Improve cost estimation to include storage and data transfer costs in the Seqera Platform
acknowledged
B
Brass Wildcat
To provide more accurate cost estimations for users running workflows, there is a need to enhance the platform's ability to estimate data storage (e.g., EBS) and ingress/egress transfer costs.
However, due to potential limitations of cloud providers and the fact that instances can host tasks from multiple workflows, ensuring the accuracy of these estimates may be challenging. The feasibility of this solution will need to be carefully assessed.
M
Michael Tansini
Merging this into Improve cost estimation to include storage and data transfer costs which covers the broader cost estimation improvement. Your votes have been transferred
M
Michael Tansini
Merged in a post:
Include worst-case scenario cost estimate
Edmund Miller
We have a compute environment (CE) that only has
c5n
type instances, because we common use just a 1:2 CPU to memory ratio for our processes. We ran nf-core/methylseq
in this CE and the bwamem_align
step requests 8 CPUs and 64GB of RAM. We noticed it was running on a c5n.18x
and figured out that was because we only let the compute environment run with c5s
. It was only using 8 CPUs per instance instead of the 32. Just a sanity check: to avoid this mismatch of resource requests should we allow the CE to use
M4
, C4
, and R4
instance types? The other option being that we tune the requests per process from the nf-core pipelines. We noticed an inconsistency with the Seqera Platform cost estimate. It estimated the cost of a 8CPU/64GB job, even though it ran on a 72CPU/192GB box(across multiple jobs) and the majority of the huge instance sat there idle. So the reported cost was $39. But our AWS bill for that time period was much higher.
Could it make sense to also show a 'worst-case-scenario' cost? (price of the instance)?
Or has there been any thought to resolve the direct cost across all tasks and running instance?

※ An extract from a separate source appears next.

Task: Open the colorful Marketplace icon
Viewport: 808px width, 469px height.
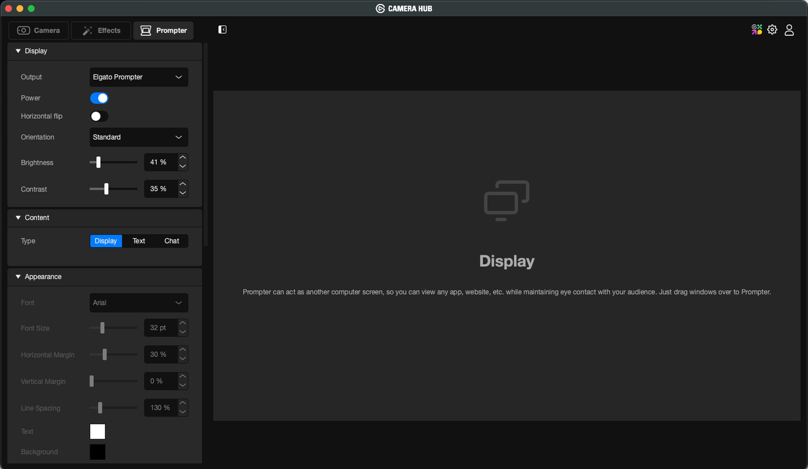Action: (x=756, y=30)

Does this cost estimate also include any other AWS fees? For example disk, data transfer, etc?
Rob Newman
Merged in a post:
Roll up billing/cost per workgroup or per tag
E
Eggshell Anglerfish
I would like a way to easily roll up cost(s) of a given project:
- Show me total cost for workspace XYZ over date-range YYYY-MM-DD -- YYYY-MM-DD
- Show me total cost for all workflows with tag/label XYZ
Ideally even showing cost(s) broken down into various buckets:
- Compute
- Disk (EBS)
- Transfer
Rob Newman
marked this post as
acknowledged
I
Indigo Wildcat
I've run into similar issues too, where the reported cost of the job in Seqera Platform does not match what I see in actual AWS costs--the differences can be dramatic (2x or higher). Storage costs are some of the discrepency (would be great to track those if possible), but I think most of it is due to inefficient packing of jobs into instances (the scenario described above or a single, small long-running job forcing a larger instance to stay active). Is there a way to track the total costs for all the instances used for the job?
Rob Newman
Currently the cost estimate only includes compute, it does not include storage or networking.